İlk önce çuvaldızı kendimize batırmamız gerekiyor. Biz azınlık olarak hep suçu başkalarında aradık. Bizi yöneten kendi insanımızın, hiç mi hatası olmadı? Olmuştur tabii ki. Burada, biri karar alır, diğerleri de bu kararı uygulamak zorunda bırakılır. Galiba esas sıkıntı da burada. Kraldan kralcı kesilmek gibi bir şey…

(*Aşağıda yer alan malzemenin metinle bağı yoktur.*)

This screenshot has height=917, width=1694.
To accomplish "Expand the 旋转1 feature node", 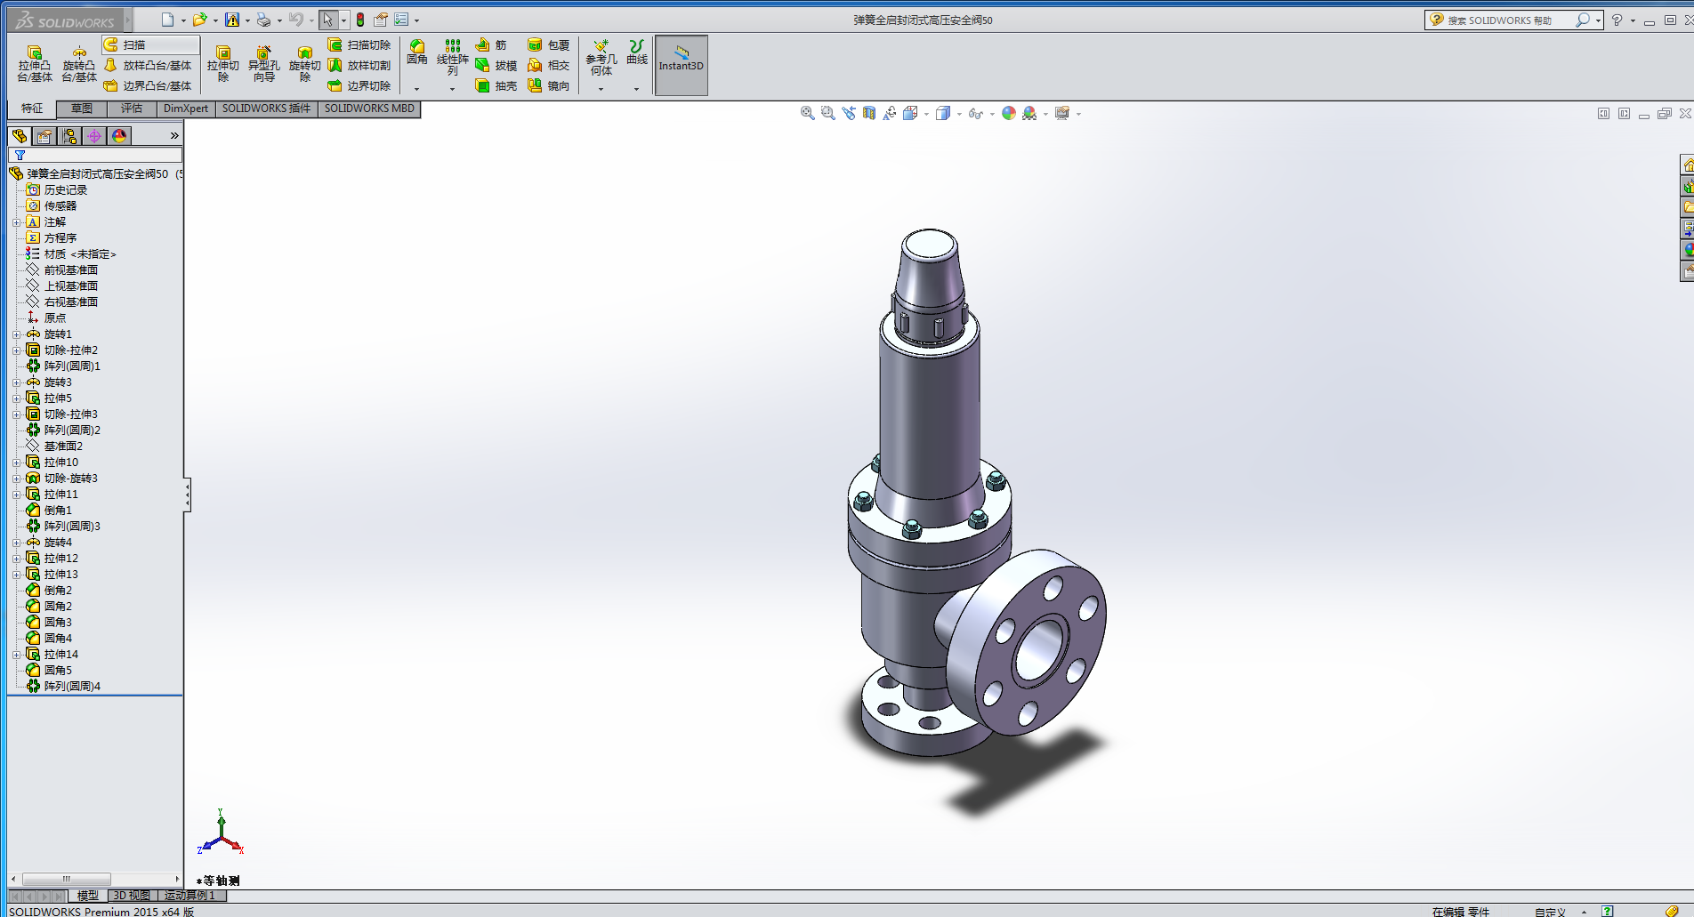I will (x=16, y=334).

Bir şiir şöleninde şair İlhan Berk, bize “Niçin Yunanca şiir yazmıyorsunuz?” diye soruyor. Evet, niçin yazmıyoruz? Niçin sıkıntılarımızı, acılarımızı, dertlerimizi Yunanca anlatmıyoruz. Belki o zaman bizleri daha iyi anlarlar; Yunanlılar.
Biliyorum, yukarıdaki paragrafın yazdıklarımla ya da anlattıklarımla ilgisiz. Ama ben biraz da sanata değinmek istedim. Yazımı bu şekilde bitirmek istiyorum. Görüşmek üzere. Yeni yılınız kutlu olsun.